A RUNX1-FPDMM rhesus macaque model reproduces the human phenotype and predicts challenges to curative gene therapies.

Germline loss-of-function heterozygous mutations in the RUNX1 gene cause Familial Platelet Disorder with associated Myeloid Malignancies (FPDMM), characterized by thrombocytopenia and a life-long risk of hematological malignancies. Although gene therapies are being considered as promising therapeutic options, current preclinical models do not recapitulate the human phenotype and are unable to elucidate the relative fitness of mutation-corrected and RUNX1-heterozygous mutant HSPCs in vivo long-term.

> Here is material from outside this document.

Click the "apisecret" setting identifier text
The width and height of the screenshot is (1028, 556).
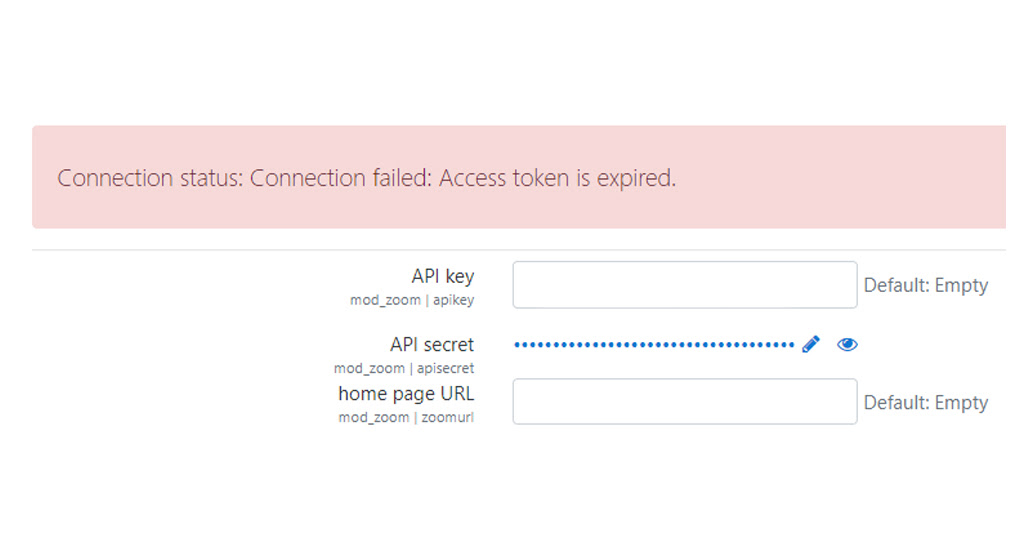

We generated a rhesus macaque (RM) FPDMM competitive repopulation model using CRISPR/Cas9 NHEJ editing in the RUNX1 gene and the AAVS1 safe-harbor control locus. We transplanted mixed populations of edited autologous hematopoietic stem and progenitor cells (HSPCs) and tracked mutation allele frequencies in blood cells. In both animals, RUNX1-edited cells expanded over time compared to AAVS1-edited cells. Platelet counts remained below the normal range long-term. Bone marrows developed megakaryocytic dysplasia similar to human FPDMM, and CD34+ HSPCs showed impaired in vitro megakaryocytic differentiation, with a striking defect in polyploidization. In conclusion, the lack of a competitive advantage for wildtype or control-edited HSPCs over RUNX1 heterozygous-mutated HSPCs long-term in our preclinical model suggests that gene correction approaches for FPDMM will be challenging, particularly to reverse MDS/AML predisposition and thrombopoietic defects.